The novelist, humorist and journalist Henry Jacobson, with his ingenious mix of English and Jewish humour, can afford to address a tricky topic such as the rise of anti-Semitism. Responding to the inevitable final question from the public, pretty heated and vaguely aggressive, concerning the Palestinian question, he takes the opportunity to explain in simple terms what he considers to be the root of the problem: you have not listened to me, you attack me without referring to what I have said, you corner me and force me to defend myself.
And in fact the final question has little to do with the very pleasant dialogue between him and Peter Florence, founder of the Hay festival.
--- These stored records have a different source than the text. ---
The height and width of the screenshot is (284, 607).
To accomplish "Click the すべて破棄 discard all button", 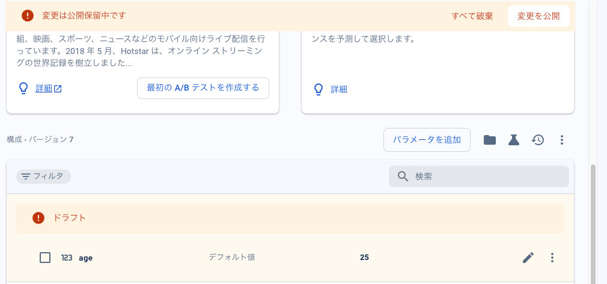I will pos(472,16).
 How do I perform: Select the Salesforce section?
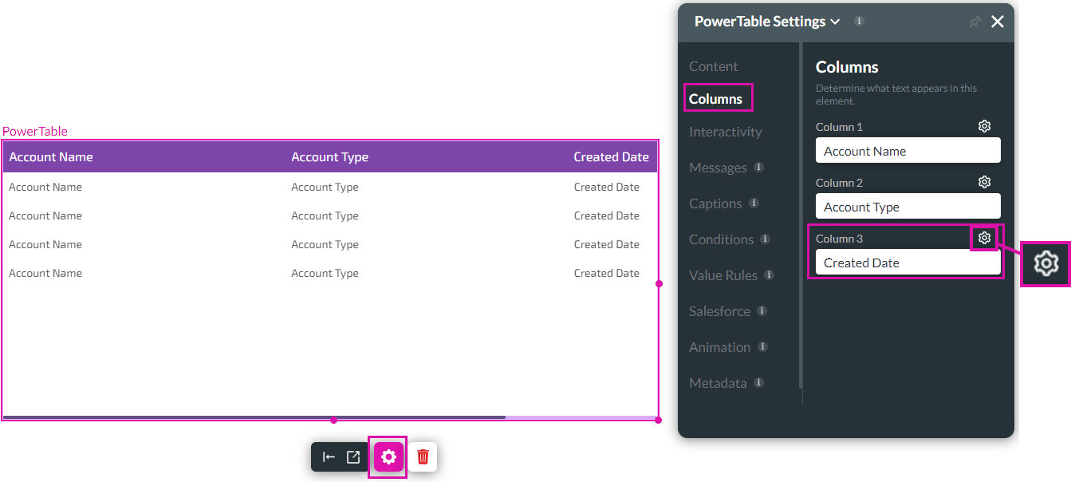(x=719, y=311)
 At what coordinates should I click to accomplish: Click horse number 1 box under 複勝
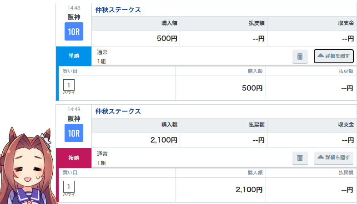tap(69, 187)
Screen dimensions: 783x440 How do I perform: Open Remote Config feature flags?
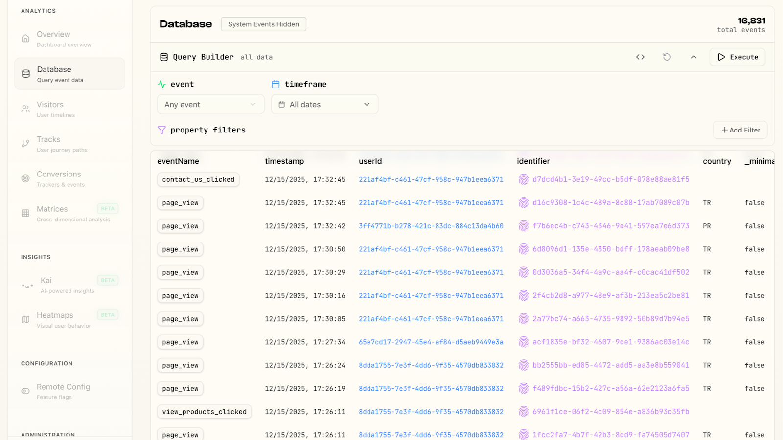click(x=63, y=391)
The attempt is to explore examples of the historical roots of this sentiment, going far beyond the current political question, and citing cases where it has emerged in various forms of art: for example Shakespeare’s The Merchant of Venice in the character of Shylock, at a time when there were no Jews in England. It is as if there is a constant and renewed need for anti-Semitism, which still finds its place today in English politics.
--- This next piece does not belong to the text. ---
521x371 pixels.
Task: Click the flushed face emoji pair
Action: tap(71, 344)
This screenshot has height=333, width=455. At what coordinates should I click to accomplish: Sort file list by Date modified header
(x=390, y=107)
But the discourse inevitably turns to politics. Jacobson explains that Israel’s current approach to the topic is criticized by many Jews, that no one in his circle denies that more can and should be done. The lack of listening leads him to a quote from the brilliant Amos Oz, who for a lifetime explained Israel’s tragedy as a conflict of two rights, but eventually came to the conclusion that it is a tragedy of two wrongs.